(Some rows)
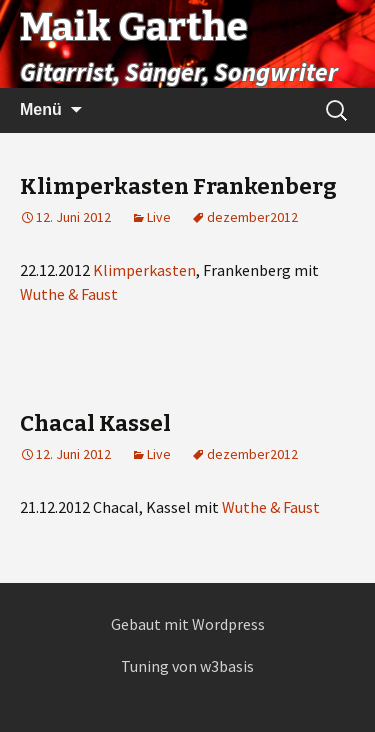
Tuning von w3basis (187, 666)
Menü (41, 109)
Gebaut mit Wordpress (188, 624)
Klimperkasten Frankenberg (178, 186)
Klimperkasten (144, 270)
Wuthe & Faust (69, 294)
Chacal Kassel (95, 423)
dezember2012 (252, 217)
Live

§ **Your instructions**
Retype each of the rows above line for line, leaving out the pictures.

§ **Finished exercise**
Tuning von w3basis (187, 666)
Menü (41, 109)
Gebaut mit Wordpress (188, 624)
Klimperkasten Frankenberg (178, 186)
Klimperkasten (144, 270)
Wuthe & Faust (69, 294)
Chacal Kassel (95, 423)
dezember2012 (252, 217)
Live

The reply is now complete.